Enunciado
Entrega como lista JSON de cadenas las líneas del listado, una cadena por línea y sin las líneas en blanco, desde la línea que contiene "INK & CARTRIDGES (68, 518)" hasta la que contiene "AWSEC2AcceptAddressTransferRequest (164, 255)", ambas incluidas.

Listado a utilizar
|---|
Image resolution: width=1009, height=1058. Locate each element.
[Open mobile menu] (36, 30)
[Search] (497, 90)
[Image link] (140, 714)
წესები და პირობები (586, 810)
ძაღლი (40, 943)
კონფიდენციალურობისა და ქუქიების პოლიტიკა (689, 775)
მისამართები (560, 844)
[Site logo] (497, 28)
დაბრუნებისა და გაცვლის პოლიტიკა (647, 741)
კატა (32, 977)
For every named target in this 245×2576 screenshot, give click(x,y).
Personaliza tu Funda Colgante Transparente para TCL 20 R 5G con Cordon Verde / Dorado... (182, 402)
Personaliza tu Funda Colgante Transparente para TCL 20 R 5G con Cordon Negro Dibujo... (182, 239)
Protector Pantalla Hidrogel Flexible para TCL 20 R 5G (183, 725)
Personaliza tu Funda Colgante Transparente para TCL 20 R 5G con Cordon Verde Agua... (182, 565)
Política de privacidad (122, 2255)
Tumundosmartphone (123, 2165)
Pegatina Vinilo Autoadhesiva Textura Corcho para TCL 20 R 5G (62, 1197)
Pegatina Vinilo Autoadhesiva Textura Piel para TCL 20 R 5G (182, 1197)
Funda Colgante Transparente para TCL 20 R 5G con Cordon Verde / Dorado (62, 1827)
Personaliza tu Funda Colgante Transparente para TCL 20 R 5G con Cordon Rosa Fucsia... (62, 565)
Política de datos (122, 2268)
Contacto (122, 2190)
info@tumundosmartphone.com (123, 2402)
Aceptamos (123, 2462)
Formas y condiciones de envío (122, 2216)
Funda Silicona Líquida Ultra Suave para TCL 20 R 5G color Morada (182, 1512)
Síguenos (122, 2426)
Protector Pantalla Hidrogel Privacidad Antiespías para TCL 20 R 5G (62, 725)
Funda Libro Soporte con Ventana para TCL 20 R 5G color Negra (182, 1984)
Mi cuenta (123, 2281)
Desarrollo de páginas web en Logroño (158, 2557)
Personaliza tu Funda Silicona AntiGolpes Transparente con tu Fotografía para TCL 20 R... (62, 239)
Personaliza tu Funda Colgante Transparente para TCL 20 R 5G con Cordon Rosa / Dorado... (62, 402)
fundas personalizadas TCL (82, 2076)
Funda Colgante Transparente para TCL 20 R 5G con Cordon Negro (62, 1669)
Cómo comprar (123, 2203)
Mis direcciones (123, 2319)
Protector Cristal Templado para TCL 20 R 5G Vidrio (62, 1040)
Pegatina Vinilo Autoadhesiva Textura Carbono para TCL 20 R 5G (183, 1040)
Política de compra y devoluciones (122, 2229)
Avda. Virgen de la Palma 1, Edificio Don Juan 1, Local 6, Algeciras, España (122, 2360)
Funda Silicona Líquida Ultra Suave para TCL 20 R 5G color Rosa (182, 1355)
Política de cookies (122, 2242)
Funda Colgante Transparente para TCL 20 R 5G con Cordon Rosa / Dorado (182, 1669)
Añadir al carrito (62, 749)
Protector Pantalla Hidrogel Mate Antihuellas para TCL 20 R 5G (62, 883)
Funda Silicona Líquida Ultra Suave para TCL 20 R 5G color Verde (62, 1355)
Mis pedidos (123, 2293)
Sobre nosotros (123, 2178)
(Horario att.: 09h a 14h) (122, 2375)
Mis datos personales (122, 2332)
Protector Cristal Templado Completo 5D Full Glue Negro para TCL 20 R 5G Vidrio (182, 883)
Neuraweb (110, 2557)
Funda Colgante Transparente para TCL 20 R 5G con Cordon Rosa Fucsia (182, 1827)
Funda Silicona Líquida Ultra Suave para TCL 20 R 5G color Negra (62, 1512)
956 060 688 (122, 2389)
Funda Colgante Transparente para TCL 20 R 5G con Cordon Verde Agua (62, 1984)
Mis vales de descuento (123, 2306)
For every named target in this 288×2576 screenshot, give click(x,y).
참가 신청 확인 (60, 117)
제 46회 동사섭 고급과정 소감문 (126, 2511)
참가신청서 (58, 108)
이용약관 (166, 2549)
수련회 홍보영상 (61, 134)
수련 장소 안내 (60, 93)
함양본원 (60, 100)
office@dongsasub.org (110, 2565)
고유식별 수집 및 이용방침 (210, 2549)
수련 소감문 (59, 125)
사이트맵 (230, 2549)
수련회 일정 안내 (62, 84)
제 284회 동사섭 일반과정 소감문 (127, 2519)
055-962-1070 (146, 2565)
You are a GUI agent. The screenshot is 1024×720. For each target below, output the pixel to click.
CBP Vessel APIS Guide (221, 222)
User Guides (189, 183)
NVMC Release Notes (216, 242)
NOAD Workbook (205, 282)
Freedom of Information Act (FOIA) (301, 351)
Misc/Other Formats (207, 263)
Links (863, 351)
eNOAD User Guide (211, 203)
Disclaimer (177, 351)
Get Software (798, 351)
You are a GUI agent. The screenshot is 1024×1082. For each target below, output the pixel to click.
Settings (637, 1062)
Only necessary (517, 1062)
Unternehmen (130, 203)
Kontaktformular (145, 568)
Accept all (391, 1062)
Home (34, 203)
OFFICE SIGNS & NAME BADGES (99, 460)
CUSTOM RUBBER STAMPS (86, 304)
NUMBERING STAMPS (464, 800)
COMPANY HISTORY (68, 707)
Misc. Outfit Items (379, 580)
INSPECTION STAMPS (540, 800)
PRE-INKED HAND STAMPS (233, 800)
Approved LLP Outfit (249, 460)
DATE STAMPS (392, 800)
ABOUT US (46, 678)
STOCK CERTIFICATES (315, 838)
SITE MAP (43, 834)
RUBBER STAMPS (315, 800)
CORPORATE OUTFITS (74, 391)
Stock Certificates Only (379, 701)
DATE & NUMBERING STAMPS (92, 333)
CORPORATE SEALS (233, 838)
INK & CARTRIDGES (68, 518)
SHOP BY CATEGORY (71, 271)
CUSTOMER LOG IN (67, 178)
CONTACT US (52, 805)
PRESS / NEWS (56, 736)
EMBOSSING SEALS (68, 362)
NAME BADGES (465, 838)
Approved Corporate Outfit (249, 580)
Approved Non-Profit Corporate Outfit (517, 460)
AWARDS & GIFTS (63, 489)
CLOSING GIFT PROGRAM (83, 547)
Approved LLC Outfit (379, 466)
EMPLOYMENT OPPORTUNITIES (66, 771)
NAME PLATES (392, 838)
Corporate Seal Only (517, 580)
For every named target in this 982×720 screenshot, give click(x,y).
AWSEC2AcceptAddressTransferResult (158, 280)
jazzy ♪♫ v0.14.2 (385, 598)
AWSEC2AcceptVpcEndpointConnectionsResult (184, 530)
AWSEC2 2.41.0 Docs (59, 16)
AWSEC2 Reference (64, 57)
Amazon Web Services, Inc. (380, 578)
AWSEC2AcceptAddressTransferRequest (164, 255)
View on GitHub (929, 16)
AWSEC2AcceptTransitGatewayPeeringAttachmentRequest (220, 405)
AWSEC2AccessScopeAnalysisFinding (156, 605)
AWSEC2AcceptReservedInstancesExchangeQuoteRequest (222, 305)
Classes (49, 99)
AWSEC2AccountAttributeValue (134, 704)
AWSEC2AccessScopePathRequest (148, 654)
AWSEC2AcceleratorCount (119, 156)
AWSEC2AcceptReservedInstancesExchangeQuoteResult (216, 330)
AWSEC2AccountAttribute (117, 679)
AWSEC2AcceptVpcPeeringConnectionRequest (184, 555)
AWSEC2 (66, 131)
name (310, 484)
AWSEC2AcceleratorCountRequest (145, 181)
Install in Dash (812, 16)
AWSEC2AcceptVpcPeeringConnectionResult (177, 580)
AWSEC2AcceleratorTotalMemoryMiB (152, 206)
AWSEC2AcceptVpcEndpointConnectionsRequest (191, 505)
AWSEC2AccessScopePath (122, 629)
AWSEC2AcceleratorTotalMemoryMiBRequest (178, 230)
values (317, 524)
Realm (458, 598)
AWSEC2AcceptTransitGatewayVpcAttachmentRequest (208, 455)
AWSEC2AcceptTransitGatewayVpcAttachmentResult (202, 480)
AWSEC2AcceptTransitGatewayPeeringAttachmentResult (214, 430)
|---|
Respuesta
[
  "INK & CARTRIDGES (68, 518)",
  "SHOP BY CATEGORY (71, 271)",
  "CUSTOMER LOG IN (67, 178)",
  "CONTACT US (52, 805)",
  "PRESS / NEWS (56, 736)",
  "EMBOSSING SEALS (68, 362)",
  "NAME BADGES (465, 838)",
  "Approved Corporate Outfit (249, 580)",
  "Approved Non-Profit Corporate Outfit (517, 460)",
  "AWARDS & GIFTS (63, 489)",
  "CLOSING GIFT PROGRAM (83, 547)",
  "Approved LLC Outfit (379, 466)",
  "EMPLOYMENT OPPORTUNITIES (66, 771)",
  "NAME PLATES (392, 838)",
  "Corporate Seal Only (517, 580)",
  "For every named target in this 982×720 screenshot, give click(x,y).",
  "AWSEC2AcceptAddressTransferResult (158, 280)",
  "jazzy ♪♫ v0.14.2 (385, 598)",
  "AWSEC2AcceptVpcEndpointConnectionsResult (184, 530)",
  "AWSEC2 2.41.0 Docs (59, 16)",
  "AWSEC2 Reference (64, 57)",
  "Amazon Web Services, Inc. (380, 578)",
  "AWSEC2AcceptAddressTransferRequest (164, 255)"
]